### Required work
What lines of the material hold the string "agent"? Pull each of them out.

### Material provided
..............................

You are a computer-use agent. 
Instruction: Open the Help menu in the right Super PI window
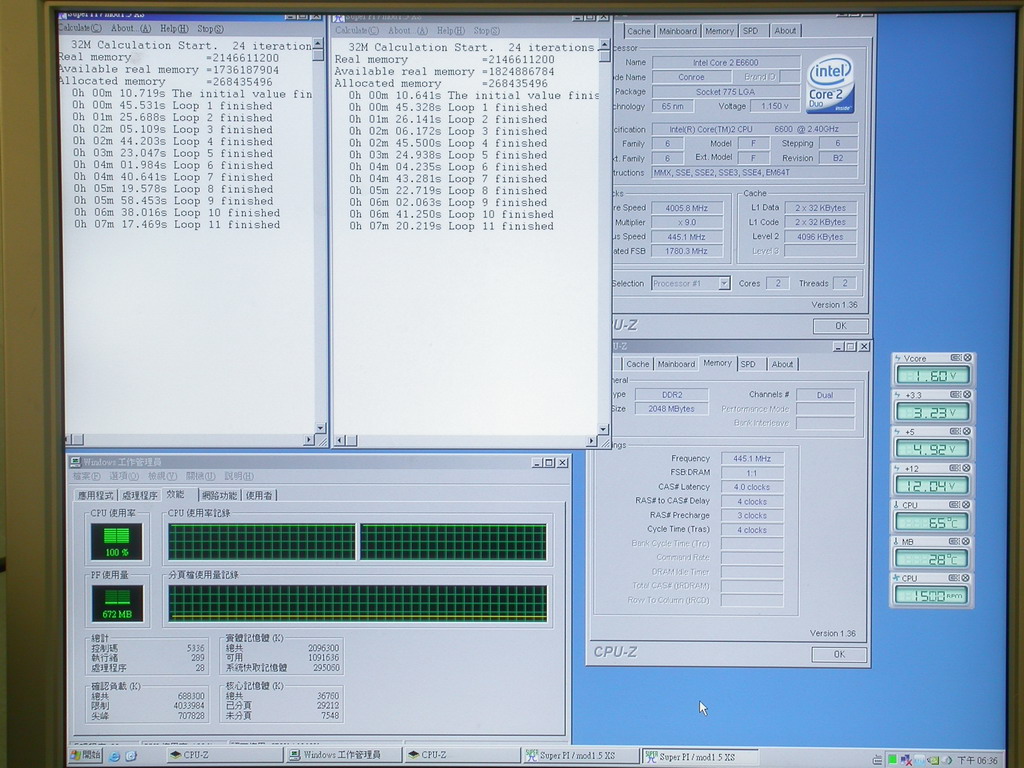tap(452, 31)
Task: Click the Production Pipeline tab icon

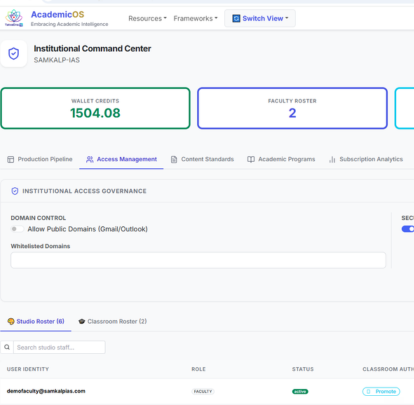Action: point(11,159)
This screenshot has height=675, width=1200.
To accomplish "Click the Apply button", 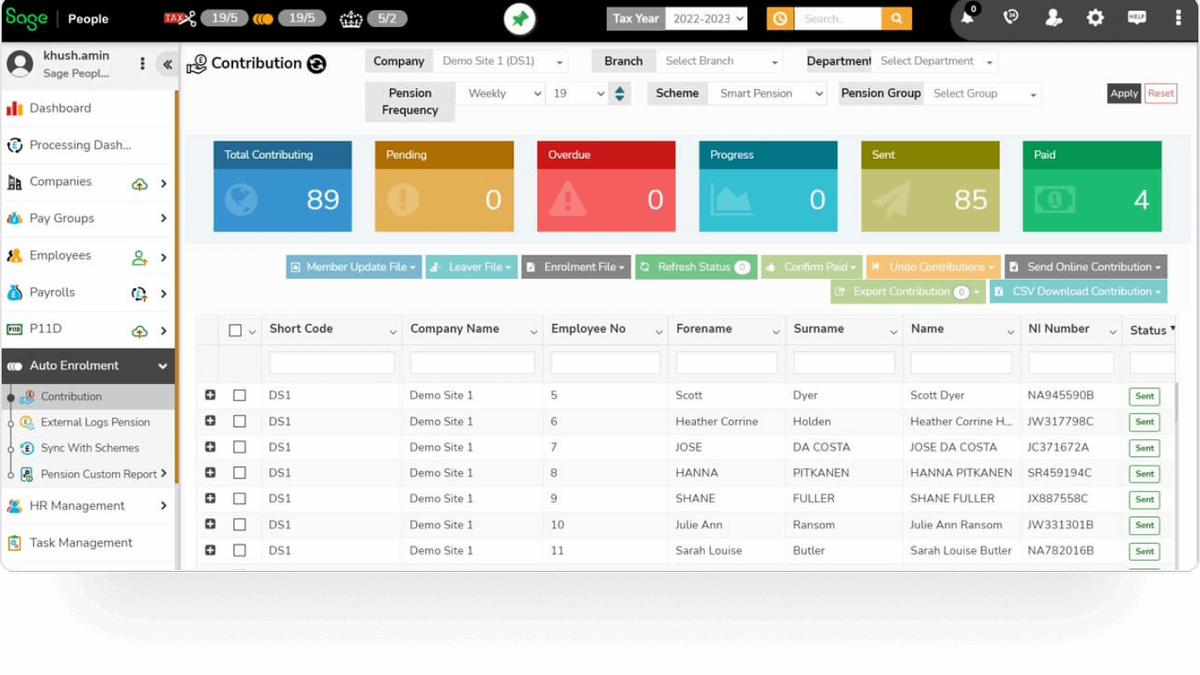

..............................

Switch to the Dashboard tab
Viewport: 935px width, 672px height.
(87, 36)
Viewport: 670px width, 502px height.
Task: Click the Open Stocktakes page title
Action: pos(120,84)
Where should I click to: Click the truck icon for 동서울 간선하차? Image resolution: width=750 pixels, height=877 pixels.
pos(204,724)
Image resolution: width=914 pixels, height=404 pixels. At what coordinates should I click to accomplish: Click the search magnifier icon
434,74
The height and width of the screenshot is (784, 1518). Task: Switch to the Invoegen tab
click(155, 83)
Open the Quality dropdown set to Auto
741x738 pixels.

..............................

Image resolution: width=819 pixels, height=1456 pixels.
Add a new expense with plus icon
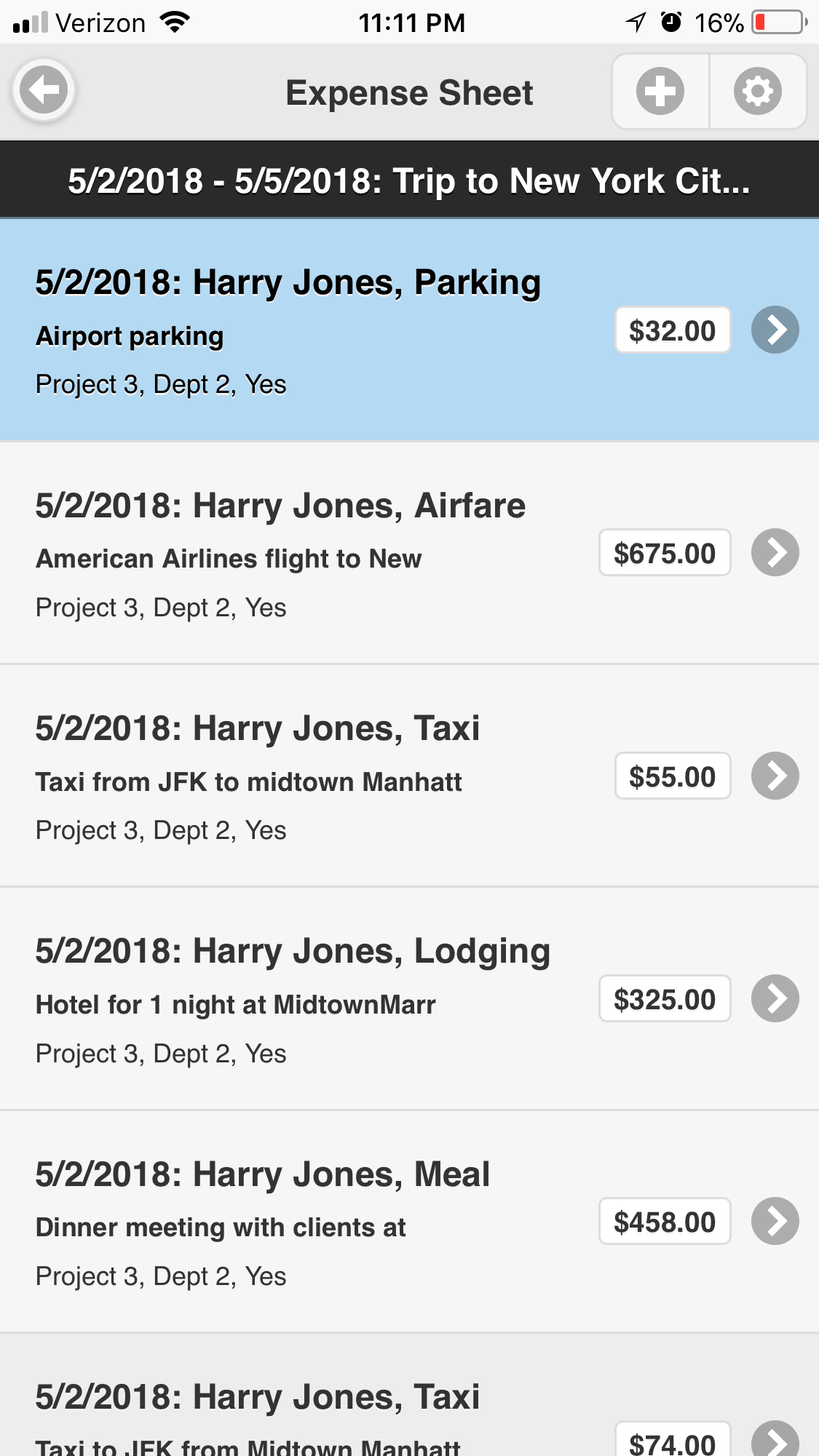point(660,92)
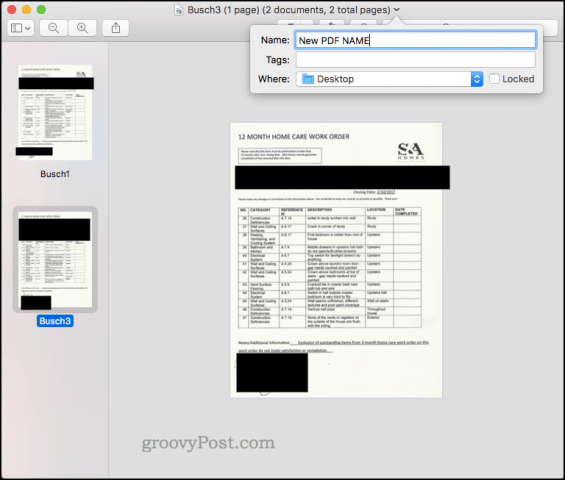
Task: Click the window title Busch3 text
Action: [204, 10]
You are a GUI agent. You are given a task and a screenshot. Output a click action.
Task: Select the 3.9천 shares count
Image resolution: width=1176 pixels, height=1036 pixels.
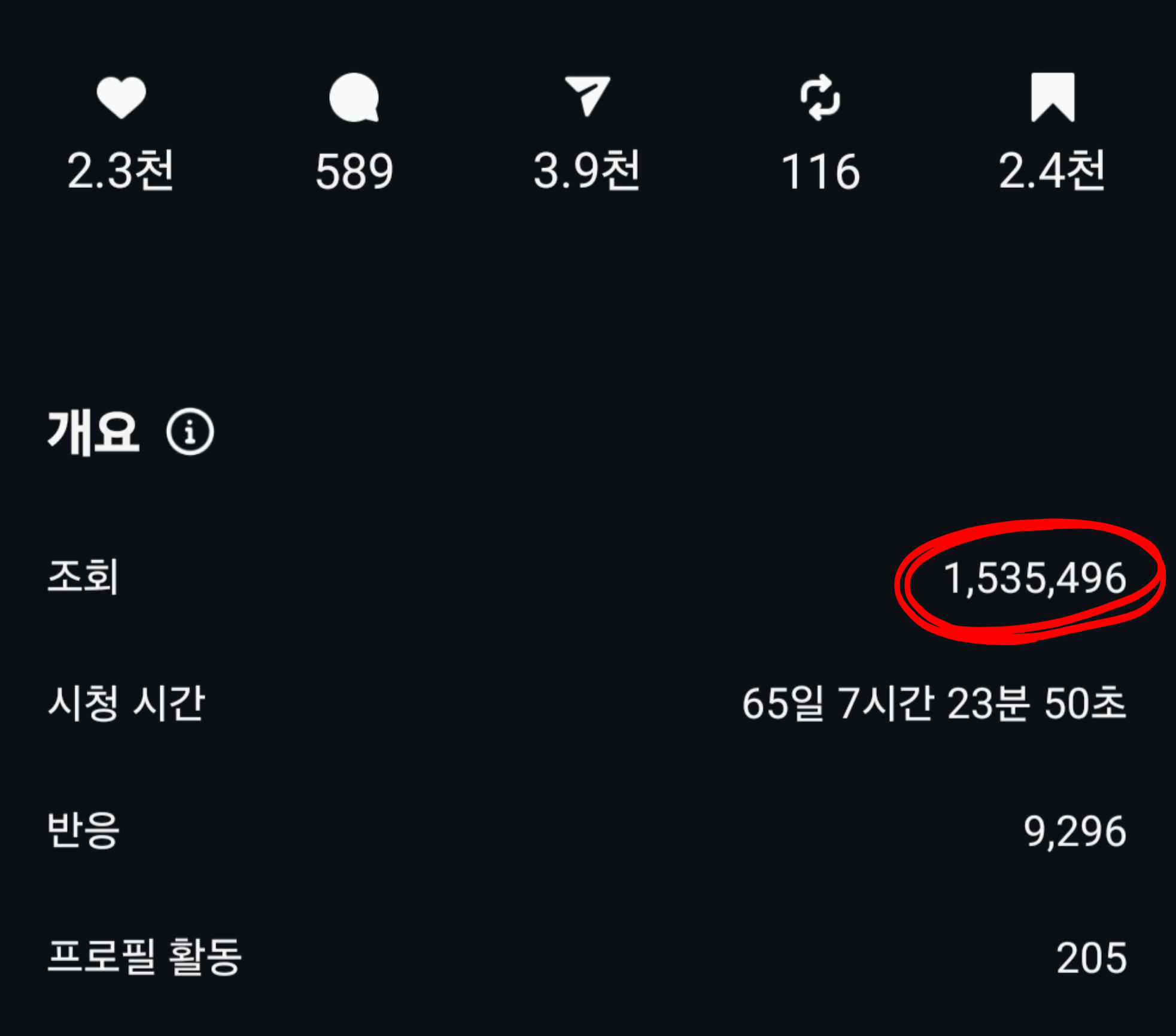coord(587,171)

..............................

### Solution to the exercise
You are a computer-use agent. 
You are a GUI agent. You are given a task and a screenshot. Output a click action.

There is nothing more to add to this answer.